Multiple microphones collect sound and feed the data to a computer inside a mobile or fixed enclosure. The software suite analyzes the sound and is able to not only recognize small arms and assault rifle fire but also to differentiate it from other battlefield noise, such as rocket-propelled grenades, IEDs and mortar fire.
“There’s not a weapon system that we’ve found — besides silenced weapons — that we can’t pick up,” Lundeberg said.
When the system identifies gunshots, it also captures elevation — down to a specific floor in a building — and location, accurate to within 1° longitude and latitude, Lundeberg said. Additionally, it controls video surveillance cameras to the point of automatically moving the viewfinder to capture the gunshot source and then transmitting the video to a command center or first-responder in-vehicle computer; when the video arrives, the server software triggers an audible alarm.
The data can be sent through wired or wireless systems. “[SENTRI] is connected to [user] systems over a straight Ethernet serial line, whether it’s wired, wireless, fiber optic or microwave,” Lundeberg said.
Jay Chang and Myron Hohil test vendor systems like the SENTRI, adapt such technologies to meet battlefield specifications and develop in-house technologies. They share the title of branch chief at the U.S. Army’s acoustic and network sensors division at Picatinny Arsenal, N.J.
The 6500-acre arsenal is where gunshot-location systems are tested and developed. Most tested technologies can be used in mobile applications by mounting them in vehicles, or in fixed applications by removing the device from the vehicle and installing it in a building such as a security checkpoint. Scout vehicles and Humvees currently are armed with GLS systems that often are removed for deployment at security checkpoints, Hohil said.
Approved systems are required to identify the location, direction, range, elevation and angle of sniper fire. Although Hohil couldn’t divulge approved systems that currently are operational or their specifications due to national security concerns, he did say field-deployed localizers can detect gunshots from hundreds of meters away.
Chang is overseeing the development of soldier-wearable GLS sensors that combine Army-developed and off-the-shelf technologies. The requirements for the soldier-wearable system — which is still in an early research phase — are less stringent compared with those of the aforementioned in-vehicle and fixed systems, as they must identify only the direction and range of captured gunshots.
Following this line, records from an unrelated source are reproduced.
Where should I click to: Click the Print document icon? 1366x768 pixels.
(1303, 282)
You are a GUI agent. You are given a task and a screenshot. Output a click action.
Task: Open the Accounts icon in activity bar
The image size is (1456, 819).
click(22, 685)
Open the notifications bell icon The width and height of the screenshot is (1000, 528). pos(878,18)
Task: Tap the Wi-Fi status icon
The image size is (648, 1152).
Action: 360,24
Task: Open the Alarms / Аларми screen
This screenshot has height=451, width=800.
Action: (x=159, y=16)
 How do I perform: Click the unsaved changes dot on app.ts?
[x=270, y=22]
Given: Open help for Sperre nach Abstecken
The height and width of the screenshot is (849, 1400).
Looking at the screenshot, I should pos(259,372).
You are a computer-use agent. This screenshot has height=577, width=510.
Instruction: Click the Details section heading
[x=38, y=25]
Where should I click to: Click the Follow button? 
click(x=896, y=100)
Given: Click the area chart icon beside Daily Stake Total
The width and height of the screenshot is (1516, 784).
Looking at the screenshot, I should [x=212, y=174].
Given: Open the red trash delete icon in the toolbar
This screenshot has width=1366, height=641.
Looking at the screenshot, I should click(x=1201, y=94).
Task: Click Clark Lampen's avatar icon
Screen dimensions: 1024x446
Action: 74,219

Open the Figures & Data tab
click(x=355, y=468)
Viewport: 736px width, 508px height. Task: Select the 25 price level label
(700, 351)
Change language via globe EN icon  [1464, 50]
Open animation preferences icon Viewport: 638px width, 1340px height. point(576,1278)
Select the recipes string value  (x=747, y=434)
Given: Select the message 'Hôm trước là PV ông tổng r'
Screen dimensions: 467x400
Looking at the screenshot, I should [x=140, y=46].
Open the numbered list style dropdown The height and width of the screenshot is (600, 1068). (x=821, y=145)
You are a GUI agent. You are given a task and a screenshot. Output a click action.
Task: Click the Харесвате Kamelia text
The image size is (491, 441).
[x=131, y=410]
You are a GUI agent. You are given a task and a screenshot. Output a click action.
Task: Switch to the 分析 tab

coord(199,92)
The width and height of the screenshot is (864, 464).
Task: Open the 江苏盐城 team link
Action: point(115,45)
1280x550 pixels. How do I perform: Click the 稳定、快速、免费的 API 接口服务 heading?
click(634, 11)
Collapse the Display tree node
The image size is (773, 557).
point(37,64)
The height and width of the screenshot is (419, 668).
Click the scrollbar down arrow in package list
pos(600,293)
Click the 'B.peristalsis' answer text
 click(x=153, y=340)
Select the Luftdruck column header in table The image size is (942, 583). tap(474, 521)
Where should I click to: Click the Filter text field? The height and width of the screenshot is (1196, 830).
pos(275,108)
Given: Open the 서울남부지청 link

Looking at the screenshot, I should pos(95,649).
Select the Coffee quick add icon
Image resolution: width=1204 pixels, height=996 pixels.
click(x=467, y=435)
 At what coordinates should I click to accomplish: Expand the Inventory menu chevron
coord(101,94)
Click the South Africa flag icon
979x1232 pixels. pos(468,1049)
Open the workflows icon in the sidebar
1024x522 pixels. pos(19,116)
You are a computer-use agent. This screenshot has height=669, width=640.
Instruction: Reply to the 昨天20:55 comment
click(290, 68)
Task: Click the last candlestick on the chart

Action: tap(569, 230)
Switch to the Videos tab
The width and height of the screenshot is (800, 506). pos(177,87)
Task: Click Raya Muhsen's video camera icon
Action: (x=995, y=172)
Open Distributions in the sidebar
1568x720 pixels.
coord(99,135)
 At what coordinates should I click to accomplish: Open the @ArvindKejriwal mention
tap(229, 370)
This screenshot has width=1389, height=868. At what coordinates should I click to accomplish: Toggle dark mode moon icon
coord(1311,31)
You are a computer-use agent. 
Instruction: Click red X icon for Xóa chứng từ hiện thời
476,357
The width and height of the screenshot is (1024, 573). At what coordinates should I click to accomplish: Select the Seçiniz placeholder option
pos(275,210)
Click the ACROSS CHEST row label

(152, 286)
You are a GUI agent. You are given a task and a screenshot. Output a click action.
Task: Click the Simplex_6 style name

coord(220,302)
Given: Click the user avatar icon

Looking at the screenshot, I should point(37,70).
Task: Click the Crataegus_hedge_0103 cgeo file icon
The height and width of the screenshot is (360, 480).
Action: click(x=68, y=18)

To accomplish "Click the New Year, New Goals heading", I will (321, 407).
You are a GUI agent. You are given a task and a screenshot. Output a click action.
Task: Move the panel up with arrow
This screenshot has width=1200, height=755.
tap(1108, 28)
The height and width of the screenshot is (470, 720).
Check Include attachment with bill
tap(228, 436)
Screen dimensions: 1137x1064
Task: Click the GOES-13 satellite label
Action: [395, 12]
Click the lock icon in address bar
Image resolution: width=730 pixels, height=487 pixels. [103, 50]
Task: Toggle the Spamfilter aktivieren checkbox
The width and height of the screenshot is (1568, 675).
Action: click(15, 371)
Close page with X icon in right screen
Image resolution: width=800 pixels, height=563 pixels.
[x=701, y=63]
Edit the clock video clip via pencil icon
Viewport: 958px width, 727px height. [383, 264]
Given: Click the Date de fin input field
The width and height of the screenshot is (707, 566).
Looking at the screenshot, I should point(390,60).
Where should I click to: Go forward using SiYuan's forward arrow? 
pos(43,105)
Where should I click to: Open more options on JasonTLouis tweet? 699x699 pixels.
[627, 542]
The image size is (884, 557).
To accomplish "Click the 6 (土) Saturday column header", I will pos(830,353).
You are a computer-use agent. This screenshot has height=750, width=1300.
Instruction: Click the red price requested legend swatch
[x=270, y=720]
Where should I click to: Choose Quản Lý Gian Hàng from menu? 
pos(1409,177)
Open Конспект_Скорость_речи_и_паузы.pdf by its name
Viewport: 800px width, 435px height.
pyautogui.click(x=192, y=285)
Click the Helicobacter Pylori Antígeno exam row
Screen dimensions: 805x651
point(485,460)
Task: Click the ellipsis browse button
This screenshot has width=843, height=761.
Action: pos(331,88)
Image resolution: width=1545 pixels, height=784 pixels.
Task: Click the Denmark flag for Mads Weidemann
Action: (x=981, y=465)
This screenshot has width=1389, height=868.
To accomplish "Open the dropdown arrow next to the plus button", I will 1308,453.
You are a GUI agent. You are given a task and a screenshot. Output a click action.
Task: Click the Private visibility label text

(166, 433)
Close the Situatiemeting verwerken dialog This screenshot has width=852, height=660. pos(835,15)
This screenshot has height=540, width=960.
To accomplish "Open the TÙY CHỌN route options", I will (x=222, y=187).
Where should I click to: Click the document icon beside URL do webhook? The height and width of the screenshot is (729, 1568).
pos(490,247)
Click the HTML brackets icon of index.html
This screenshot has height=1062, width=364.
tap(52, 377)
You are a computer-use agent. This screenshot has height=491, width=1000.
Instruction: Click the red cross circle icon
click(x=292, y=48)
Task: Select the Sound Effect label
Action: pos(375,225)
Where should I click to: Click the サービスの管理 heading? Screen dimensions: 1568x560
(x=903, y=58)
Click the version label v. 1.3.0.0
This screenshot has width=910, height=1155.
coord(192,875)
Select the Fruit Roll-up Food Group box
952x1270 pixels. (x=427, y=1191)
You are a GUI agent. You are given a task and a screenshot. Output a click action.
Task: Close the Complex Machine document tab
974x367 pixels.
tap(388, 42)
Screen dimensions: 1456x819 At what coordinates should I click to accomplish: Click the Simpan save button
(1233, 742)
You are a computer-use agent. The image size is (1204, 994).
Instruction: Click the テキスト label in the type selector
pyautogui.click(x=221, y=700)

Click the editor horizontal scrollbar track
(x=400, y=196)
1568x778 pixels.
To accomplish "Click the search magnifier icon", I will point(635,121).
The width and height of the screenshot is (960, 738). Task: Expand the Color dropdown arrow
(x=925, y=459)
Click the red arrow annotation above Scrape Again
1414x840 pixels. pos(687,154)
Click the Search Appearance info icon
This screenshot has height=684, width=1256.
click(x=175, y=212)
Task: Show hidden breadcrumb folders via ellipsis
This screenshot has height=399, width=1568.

Chang noted that neither the soldier-wearable nor the mobile/fixed units being tested by the Army currently transmit data wirelessly because of the interference encountered by soldiers on the battlefield caused by jamming activities.
According to Chang, adding wireless GLS sensors to an already dysfunctional system doesn’t make sense. In addition, powering wireless systems is a challenge on a battlefield. “If you add a radio into a sensor, you require more power; the charge will increase as well as the weight of the sensor,” Chang said. “Those are big issues. Technologically it’s possible. As far as application, it’s not desired.”
That’s not to say it won’t happen in the future. “That is where Army R&D is now focusing — wireless communications,” Chang said.